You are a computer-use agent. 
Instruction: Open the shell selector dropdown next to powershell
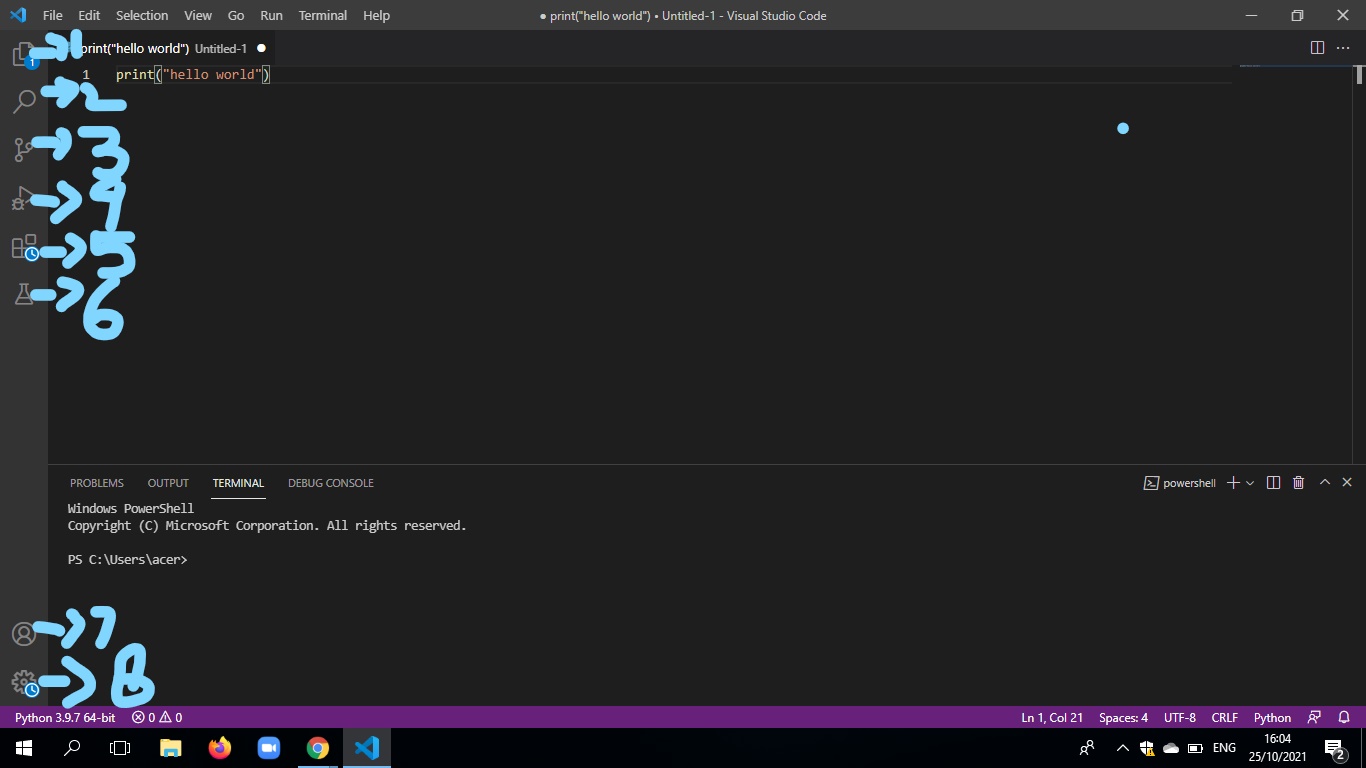(1248, 483)
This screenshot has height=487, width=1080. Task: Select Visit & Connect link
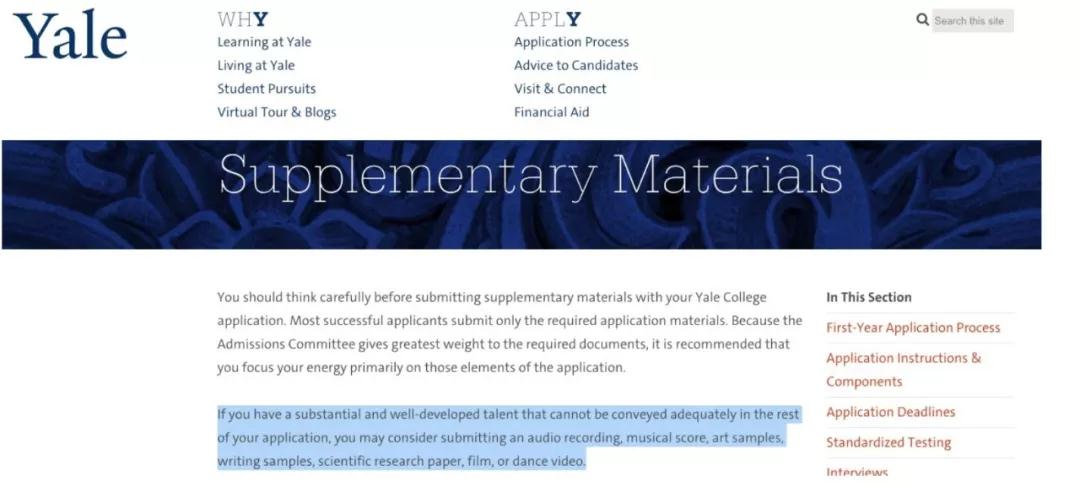[560, 88]
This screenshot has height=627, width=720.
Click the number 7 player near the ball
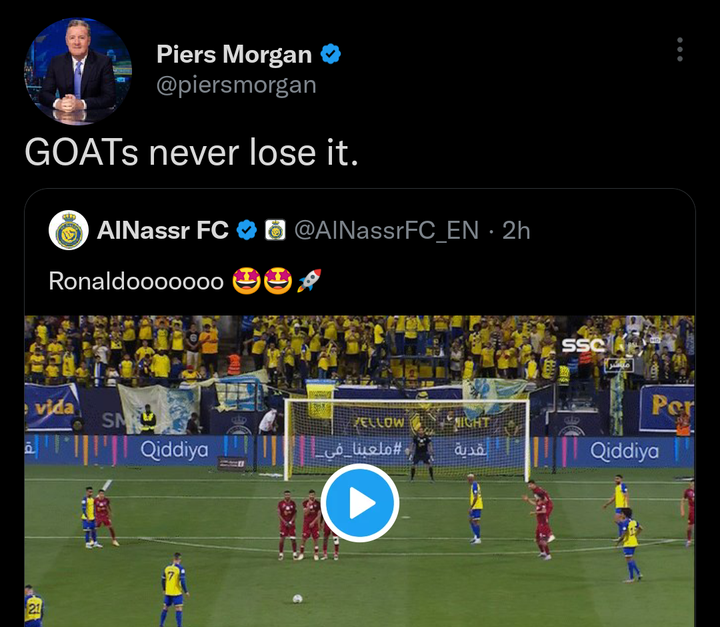[x=174, y=589]
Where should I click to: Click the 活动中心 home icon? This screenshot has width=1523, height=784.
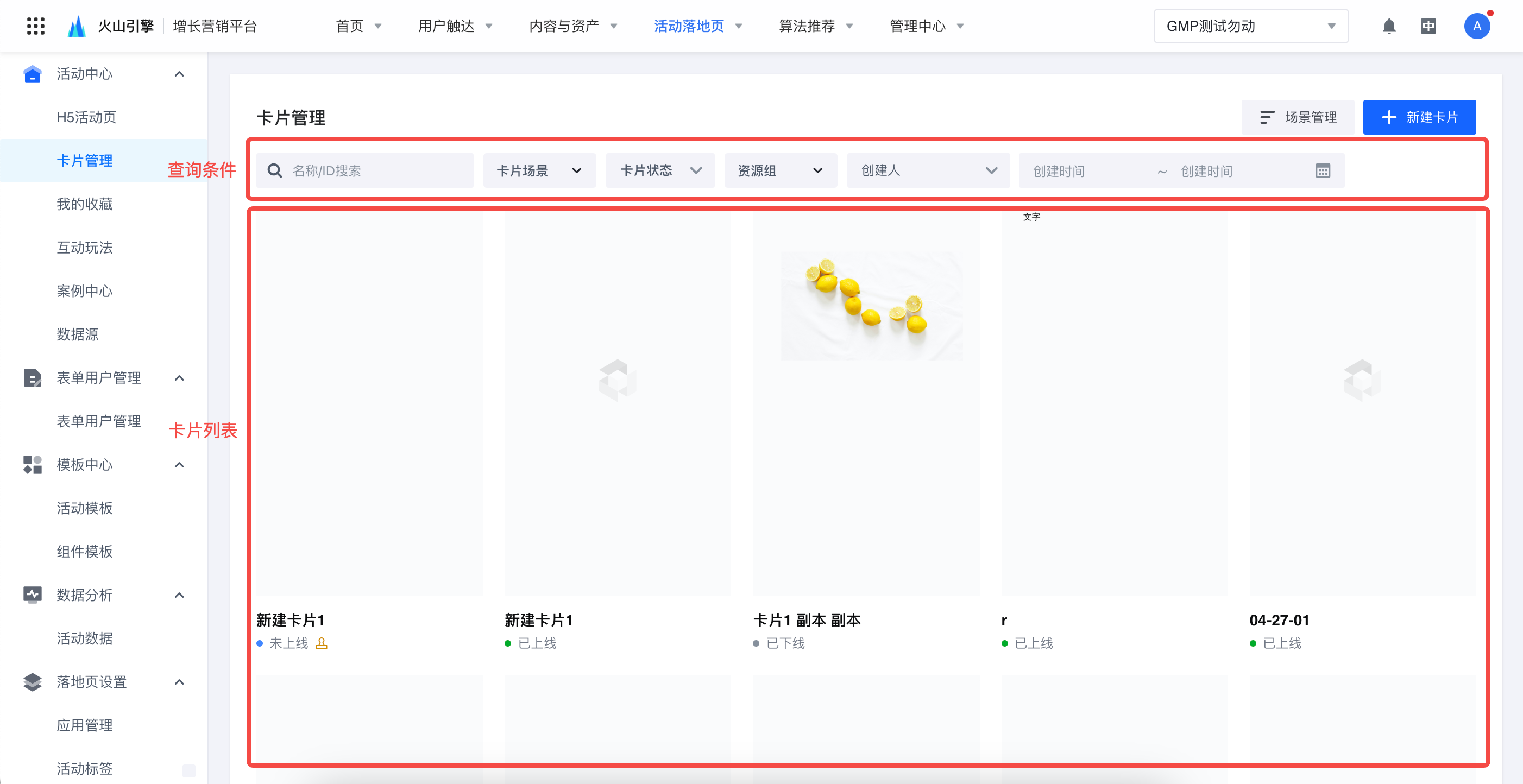click(33, 74)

——

- EXERCISE DIRECTIONS -
Copy out all of the material above line for line, without changing anything, and leave the pictures out.

- OUTPUT FOR THIS TASK -
You are a computer-use agent. 
Instruction: Open the shell selector dropdown next to powershell
(1248, 483)
This screenshot has height=487, width=1080. Task: Select Visit & Connect link
[560, 88]
This screenshot has height=627, width=720.
Click the number 7 player near the ball
[x=174, y=589]
Where should I click to: Click the 活动中心 home icon? This screenshot has width=1523, height=784.
click(33, 74)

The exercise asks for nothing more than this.